- **Supplied entries**:
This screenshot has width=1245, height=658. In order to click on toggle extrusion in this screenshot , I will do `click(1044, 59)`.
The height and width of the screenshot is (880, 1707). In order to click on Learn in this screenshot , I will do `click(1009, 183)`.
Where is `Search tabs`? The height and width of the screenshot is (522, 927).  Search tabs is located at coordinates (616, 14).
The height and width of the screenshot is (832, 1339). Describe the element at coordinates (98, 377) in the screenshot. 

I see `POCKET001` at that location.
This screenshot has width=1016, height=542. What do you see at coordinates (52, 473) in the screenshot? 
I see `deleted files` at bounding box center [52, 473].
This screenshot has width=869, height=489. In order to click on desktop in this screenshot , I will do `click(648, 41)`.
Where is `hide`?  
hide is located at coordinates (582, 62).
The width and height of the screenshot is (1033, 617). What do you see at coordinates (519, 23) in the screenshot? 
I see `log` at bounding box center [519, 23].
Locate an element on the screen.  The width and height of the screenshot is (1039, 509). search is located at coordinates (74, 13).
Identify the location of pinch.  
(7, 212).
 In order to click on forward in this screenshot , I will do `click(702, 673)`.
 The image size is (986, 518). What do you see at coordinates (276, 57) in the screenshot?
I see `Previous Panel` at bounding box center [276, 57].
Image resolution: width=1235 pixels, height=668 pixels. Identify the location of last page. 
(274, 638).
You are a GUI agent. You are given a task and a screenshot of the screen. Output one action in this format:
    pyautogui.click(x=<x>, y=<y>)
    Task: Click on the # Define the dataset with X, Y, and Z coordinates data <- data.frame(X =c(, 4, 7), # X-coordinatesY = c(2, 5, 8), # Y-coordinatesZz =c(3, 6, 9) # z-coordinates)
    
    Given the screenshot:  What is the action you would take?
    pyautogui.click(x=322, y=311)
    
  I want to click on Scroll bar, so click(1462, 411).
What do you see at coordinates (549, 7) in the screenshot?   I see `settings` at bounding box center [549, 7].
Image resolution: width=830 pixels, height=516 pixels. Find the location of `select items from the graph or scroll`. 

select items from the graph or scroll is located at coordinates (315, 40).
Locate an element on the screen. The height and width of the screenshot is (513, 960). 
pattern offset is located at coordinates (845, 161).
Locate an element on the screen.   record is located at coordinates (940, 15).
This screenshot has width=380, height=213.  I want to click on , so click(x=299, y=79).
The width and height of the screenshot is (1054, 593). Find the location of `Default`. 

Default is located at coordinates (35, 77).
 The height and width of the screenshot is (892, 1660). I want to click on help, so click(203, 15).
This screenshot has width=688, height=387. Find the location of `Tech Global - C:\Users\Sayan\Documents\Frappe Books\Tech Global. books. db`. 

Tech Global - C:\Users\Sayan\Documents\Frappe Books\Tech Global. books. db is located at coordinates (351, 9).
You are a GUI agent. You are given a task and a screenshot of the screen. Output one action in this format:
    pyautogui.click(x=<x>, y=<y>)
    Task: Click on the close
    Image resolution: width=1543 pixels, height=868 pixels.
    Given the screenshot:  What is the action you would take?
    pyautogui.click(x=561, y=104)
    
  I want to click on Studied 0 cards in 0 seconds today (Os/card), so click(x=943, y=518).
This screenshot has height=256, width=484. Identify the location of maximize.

- **Task statement**: Please edit the records above by replacing "Locate an element on the screen." with "Find an element on the screen." and leaving everything else unchanged.

- **Result of this exercise**:
This screenshot has width=1245, height=658. In order to click on toggle extrusion in this screenshot , I will do `click(1044, 59)`.
The height and width of the screenshot is (880, 1707). In order to click on Learn in this screenshot , I will do `click(1009, 183)`.
Where is `Search tabs`? The height and width of the screenshot is (522, 927).  Search tabs is located at coordinates (616, 14).
The height and width of the screenshot is (832, 1339). Describe the element at coordinates (98, 377) in the screenshot. 

I see `POCKET001` at that location.
This screenshot has width=1016, height=542. What do you see at coordinates (52, 473) in the screenshot? 
I see `deleted files` at bounding box center [52, 473].
This screenshot has width=869, height=489. In order to click on desktop in this screenshot , I will do `click(648, 41)`.
Where is `hide`?  
hide is located at coordinates (582, 62).
The width and height of the screenshot is (1033, 617). What do you see at coordinates (519, 23) in the screenshot? 
I see `log` at bounding box center [519, 23].
Find an element on the screen.  The width and height of the screenshot is (1039, 509). search is located at coordinates (74, 13).
Identify the location of pinch.  
(7, 212).
 In order to click on forward in this screenshot , I will do `click(702, 673)`.
 The image size is (986, 518). What do you see at coordinates (276, 57) in the screenshot?
I see `Previous Panel` at bounding box center [276, 57].
Image resolution: width=1235 pixels, height=668 pixels. Identify the location of last page. 
(274, 638).
You are a GUI agent. You are given a task and a screenshot of the screen. Output one action in this format:
    pyautogui.click(x=<x>, y=<y>)
    Task: Click on the # Define the dataset with X, Y, and Z coordinates data <- data.frame(X =c(, 4, 7), # X-coordinatesY = c(2, 5, 8), # Y-coordinatesZz =c(3, 6, 9) # z-coordinates)
    
    Given the screenshot:  What is the action you would take?
    pyautogui.click(x=322, y=311)
    
  I want to click on Scroll bar, so click(1462, 411).
What do you see at coordinates (549, 7) in the screenshot?   I see `settings` at bounding box center [549, 7].
Image resolution: width=830 pixels, height=516 pixels. Find the location of `select items from the graph or scroll`. 

select items from the graph or scroll is located at coordinates (315, 40).
Find an element on the screen. The height and width of the screenshot is (513, 960). 
pattern offset is located at coordinates (845, 161).
Find an element on the screen.   record is located at coordinates (940, 15).
This screenshot has width=380, height=213.  I want to click on , so click(x=299, y=79).
The width and height of the screenshot is (1054, 593). Find the location of `Default`. 

Default is located at coordinates (35, 77).
 The height and width of the screenshot is (892, 1660). I want to click on help, so click(203, 15).
This screenshot has width=688, height=387. Find the location of `Tech Global - C:\Users\Sayan\Documents\Frappe Books\Tech Global. books. db`. 

Tech Global - C:\Users\Sayan\Documents\Frappe Books\Tech Global. books. db is located at coordinates (351, 9).
You are a GUI agent. You are given a task and a screenshot of the screen. Output one action in this format:
    pyautogui.click(x=<x>, y=<y>)
    Task: Click on the close
    Image resolution: width=1543 pixels, height=868 pixels.
    Given the screenshot:  What is the action you would take?
    pyautogui.click(x=561, y=104)
    
  I want to click on Studied 0 cards in 0 seconds today (Os/card), so click(x=943, y=518).
This screenshot has height=256, width=484. Identify the location of maximize.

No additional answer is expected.